Breast Cancer Affects One In Eight Women

04/02/2011 10:35 | Updated 22 May 2015

Figures from Cancer Research UK published today show cases of breast cancer are on the rise in this country, with one in eight women developing the disease. That's a 3.5% increase compared with statistics from 1999, when a woman's lifetime risk of developing breast cancer was one in nine.

woman-using-exercise-bike-breast-cancerExercising more could help reduce your breast cancer risk. Photo: Getty, Stefanie Aulmann

But it's not all doom and gloom. While the biggest increase in cases is seen in older women, experts claim the number of younger women developing breast cancer has dropped slightly to one in five (that's women under the age of 49).

Diagnosis and survival rates are improving too, with two-thirds of women diagnosed with breast cancer surviving for 20 years or more. Three-quarters of women with breast cancer are now living for at least 10 years after being diagnosed with the disease, thanks to things like improved breast awareness, screening and treatments.
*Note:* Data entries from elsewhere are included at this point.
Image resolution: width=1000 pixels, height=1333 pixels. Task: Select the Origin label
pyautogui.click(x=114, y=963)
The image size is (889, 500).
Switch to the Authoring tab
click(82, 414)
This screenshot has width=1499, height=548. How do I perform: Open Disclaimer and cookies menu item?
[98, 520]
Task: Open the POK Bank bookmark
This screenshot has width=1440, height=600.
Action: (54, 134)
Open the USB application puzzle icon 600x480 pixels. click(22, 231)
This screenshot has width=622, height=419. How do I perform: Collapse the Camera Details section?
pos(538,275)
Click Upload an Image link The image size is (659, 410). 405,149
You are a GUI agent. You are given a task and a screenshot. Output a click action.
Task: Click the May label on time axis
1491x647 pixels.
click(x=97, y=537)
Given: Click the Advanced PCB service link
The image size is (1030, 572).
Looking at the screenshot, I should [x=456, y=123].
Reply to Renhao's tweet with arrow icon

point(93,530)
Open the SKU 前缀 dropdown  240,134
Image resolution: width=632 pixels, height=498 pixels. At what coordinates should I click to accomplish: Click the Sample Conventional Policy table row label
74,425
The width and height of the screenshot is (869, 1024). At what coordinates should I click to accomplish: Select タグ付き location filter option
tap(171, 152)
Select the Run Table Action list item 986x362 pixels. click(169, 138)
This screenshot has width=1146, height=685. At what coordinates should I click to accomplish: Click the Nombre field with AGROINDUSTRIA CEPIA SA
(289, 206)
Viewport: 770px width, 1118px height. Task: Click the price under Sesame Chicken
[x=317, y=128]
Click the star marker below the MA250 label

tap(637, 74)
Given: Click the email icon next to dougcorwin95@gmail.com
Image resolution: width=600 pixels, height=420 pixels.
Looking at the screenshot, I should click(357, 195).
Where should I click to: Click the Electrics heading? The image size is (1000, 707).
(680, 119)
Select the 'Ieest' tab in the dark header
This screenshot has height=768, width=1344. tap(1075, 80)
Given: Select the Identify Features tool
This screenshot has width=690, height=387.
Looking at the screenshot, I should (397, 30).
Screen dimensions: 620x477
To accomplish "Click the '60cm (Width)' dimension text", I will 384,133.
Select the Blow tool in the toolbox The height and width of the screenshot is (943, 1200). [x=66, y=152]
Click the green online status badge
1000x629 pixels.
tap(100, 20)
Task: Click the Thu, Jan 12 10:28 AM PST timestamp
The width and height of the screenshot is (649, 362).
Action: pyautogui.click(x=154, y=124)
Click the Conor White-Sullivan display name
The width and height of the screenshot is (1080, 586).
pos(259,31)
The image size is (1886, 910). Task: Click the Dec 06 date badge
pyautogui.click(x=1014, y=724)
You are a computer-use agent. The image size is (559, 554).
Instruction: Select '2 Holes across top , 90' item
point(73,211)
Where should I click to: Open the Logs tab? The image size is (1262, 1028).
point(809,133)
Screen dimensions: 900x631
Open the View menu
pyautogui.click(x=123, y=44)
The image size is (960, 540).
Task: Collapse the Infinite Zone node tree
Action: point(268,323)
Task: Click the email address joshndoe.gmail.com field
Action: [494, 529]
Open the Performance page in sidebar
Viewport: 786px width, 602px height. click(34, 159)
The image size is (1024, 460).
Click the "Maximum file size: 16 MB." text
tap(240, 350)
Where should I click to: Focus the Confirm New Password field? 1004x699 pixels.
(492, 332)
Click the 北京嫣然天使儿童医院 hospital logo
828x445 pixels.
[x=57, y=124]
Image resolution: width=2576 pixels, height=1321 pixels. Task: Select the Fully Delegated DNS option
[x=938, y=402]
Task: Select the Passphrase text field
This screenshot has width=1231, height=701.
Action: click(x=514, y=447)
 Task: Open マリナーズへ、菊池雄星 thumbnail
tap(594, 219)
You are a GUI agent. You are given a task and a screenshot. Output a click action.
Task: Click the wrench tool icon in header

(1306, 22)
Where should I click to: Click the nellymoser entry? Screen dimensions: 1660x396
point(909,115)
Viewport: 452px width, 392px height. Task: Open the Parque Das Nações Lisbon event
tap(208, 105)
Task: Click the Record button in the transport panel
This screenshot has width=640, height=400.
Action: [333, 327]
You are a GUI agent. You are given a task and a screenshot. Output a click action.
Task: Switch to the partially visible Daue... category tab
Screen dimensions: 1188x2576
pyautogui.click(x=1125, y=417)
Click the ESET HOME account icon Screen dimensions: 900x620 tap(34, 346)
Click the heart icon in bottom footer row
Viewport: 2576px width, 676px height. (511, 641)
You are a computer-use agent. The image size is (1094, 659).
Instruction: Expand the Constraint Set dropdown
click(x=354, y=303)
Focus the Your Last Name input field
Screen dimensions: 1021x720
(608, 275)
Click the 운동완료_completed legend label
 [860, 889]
The reason more and more women are developing breast cancer, say cancer experts, is simply down to our lifestyles. We're eating more, so we're heavier on average than we used to be. And we're drinking more alcohol and not doing as much exercise as we should. Some experts also claim that having children later in life can also increase your risk of developing breast cancer.

Separate figures released by the World Cancer Research Fund confirm the idea that lifestyle plays a huge part in cancer risk. According to WCRF experts, if everyone had a healthy lifestyle in Britain, there could be 79,000 fewer cases of cancer in the country each year.

What are you doing to reduce your risk?